Page |
──────────

For Whom the Clock Ticks? Cannon Balls, Cruise Ships and Capital Accumulation on the Bosphorus

Editor’s note: Istanbul is the Metropolis of the Month for September. This is the sixth entry in the series. You can read additional entries, as they are published, linked at the conclusion of this post.

By Yasemin Akçagüner

As the ferry approaches the port of Karaköy on the European bank of the Bosphorus, the mast of a 174 year old clock tower peeks out from behind the shiny façade of a new waterfront commercial development. The Tophane Clock Tower is nestled between the newly redesigned Istanbul Modern Art Museum and a 1.2-kilometer-long shopping center and cruise ship port called Galataport. Built in 1848-49 under Sultan Abdülmecid as the clock tower of the Ottoman Imperial Cannonball Foundry (Tophane-i Amire), the Tophane Clock Tower is the oldest standing Ottoman clock tower in Istanbul. Originally located on the waterfront and a stone’s throw away from the Nusretiye Mosque (1822-26), the clock tower was shielded from sight and in a decrepit state for many decades until its recent restoration as part of the much criticized Galataport project. The history of the Tophane Clock Tower offers a unique vantage point from which to understand the Galataport project as a new chapter in the longer history of the politics of urban development in the Tophane neighborhood.

A site for the disembarkation of foreign ships since at least the early nineteenth century, the Tophane port in the district of Karaköy, with the Tophane Clock Tower at its center, has long projected an image of imperial grandeur and of contemporaneity with modernizing Europe. This show of imperial might and aesthetic contemporaneity worked to disguise the Ottoman Empire’s peripheralization within the emerging global economy—its reduction to semi-colonial status as an exporter of raw materials for European industry and subsequently as a captive market for cheap European commodities. The Galataport project continues this tradition of masking economic peripheralization, this time in the neoliberal economy of AKP-era Turkey.[1] As the Turkish Lira rapidly depreciates, the Galataport mall serves once again as a marketplace, but this time to the exclusion of local consumers who cannot afford the goods and services on offer. The Galataport becomes, in the eyes of Istanbul residents, a playground for cruise line passengers chasing favorable exchange rates. They do so in the shadow of the Tophane Clock Tower, which remains at once in place and out of place, endowing the commercial project of an AKP-backed private developer with historical caché.

Photographs of the clock tower before (November 2015) and after (September 2022) the restoration. The clock tower’s restoration as part of the Galataport project unearthed an additional level of the clock tower which includes the base and pedestal that were previously buried underground. In summer of 2022 a new wall was erected to pen the clock tower in and separate it from the surrounding public space. Photograph by author.

──────────

Required actions |
(a) Print the essay on the Tophane Clock Tower from "Editor’s note: Istanbul" down to "of this post.", keeping every word unchanged.
(b) Using the essay on the Tophane Clock Tower, answer each question briefly.
(i) In which years was the Tophane Clock Tower built?
(ii) How long is the Galataport shopping center and cruise ship port?
(iii) When was a new wall put up to separate the clock tower from the surrounding public space?
(c) Carry on the essay about the Tophane Clock Tower and Galataport, writing the next part after its last sentence.

Supplied data |
──────────

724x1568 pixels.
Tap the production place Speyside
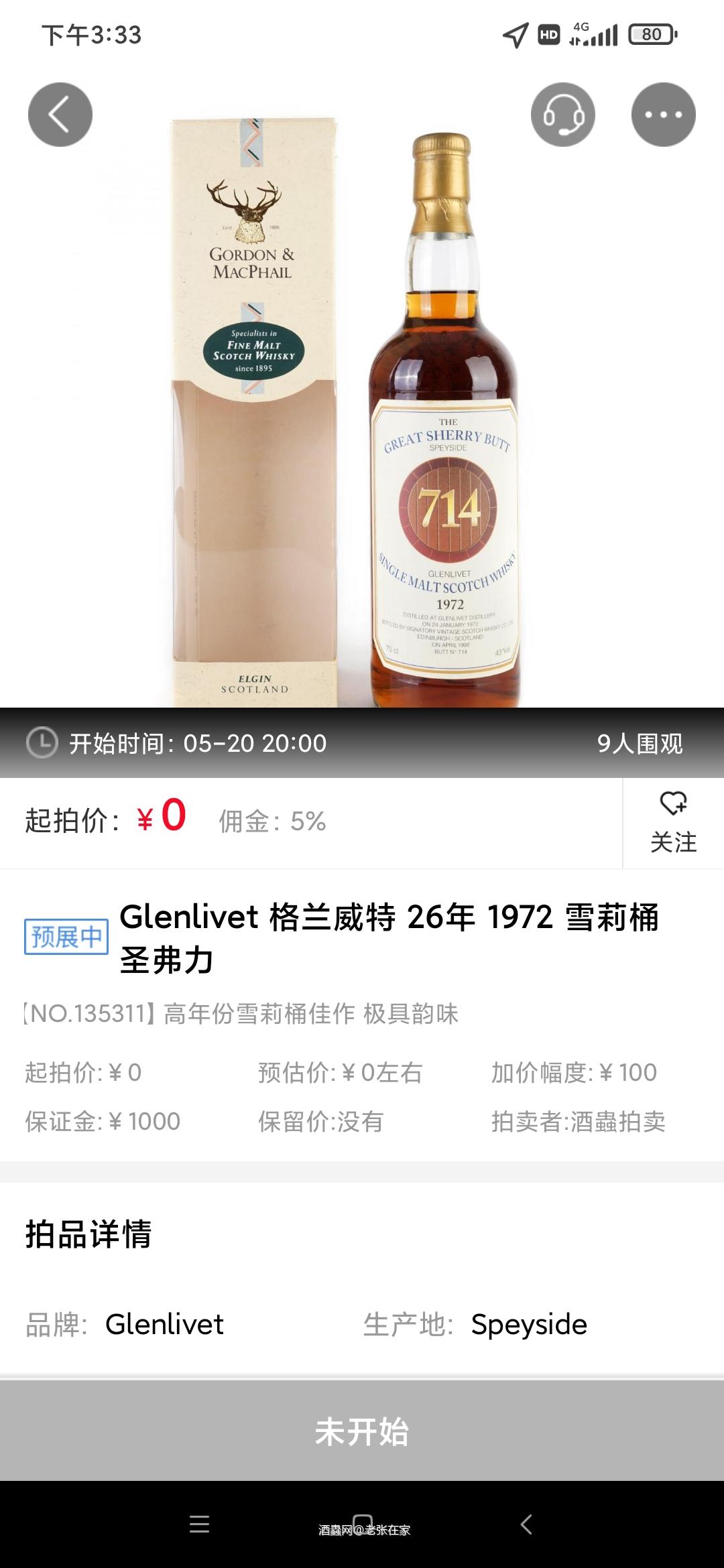530,1323
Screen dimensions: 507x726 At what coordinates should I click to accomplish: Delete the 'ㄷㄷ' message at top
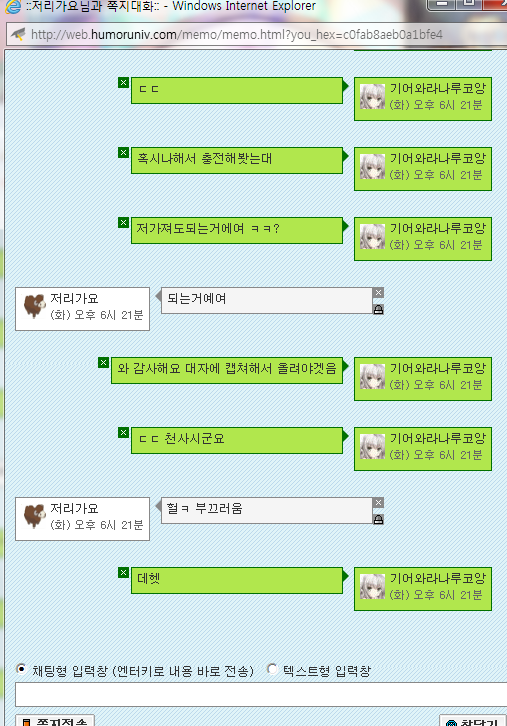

──────────

Solved tasks |
(a)
Editor’s note: Istanbul is the Metropolis of the Month for September. This is the sixth entry in the series. You can read additional entries, as they are published, linked at the conclusion of this post.

(b)
(i) 1848-49
(ii) 1.2 kilometers
(iii) Summer of 2022

(c)
The Galataport project introduces to Istanbul a concept familiar in the United States, and especially in New York—that of privately-owned public space. Jerold S. Kayden, who coined the term, defines privately owned public space as: “1. a plaza, arcade, or other outdoor or indoor space provided for public use by a private office or residential building owner in return for a zoning concession 2. a type of public space characterized by the combination of private ownership and zoning-specified public use.”[2]  The term can only be approximately applied, and only to a subsection of the Galataport project, however—the waterfront walk path that is walled off from the sea whenever cruise ships dock. And even this walk path, which is sandwiched between parked cruise ships and the Galataport strip mall with an array of high end shops and restaurants, is accessible only after going through metal detectors.

The Galataport project was branded from the very beginning as a project for public benefit. Billboards plastered all around the construction read “Tarih Senin. Gelecek Senin.” (History is yours. Future is yours.) and “Şehir Senin. Deniz Senin.” (The City is yours. The Sea is yours.). Unsurprisingly then, the debate within the architecture and urban planning community in Istanbul, as well as within the Turkish-language press more broadly, revolved around the problematic of designating the sea shore—by law a public space in Turkey—for private development.[3] On the one hand, the project renovated and opened up a formerly inaccessible section of the Bosphorus to semi-public use. On the other hand, by turning this section of the shore into a gated commercial area and cruise ship port, it raised new kinds of barriers to accessing a space that is meant for the use of all.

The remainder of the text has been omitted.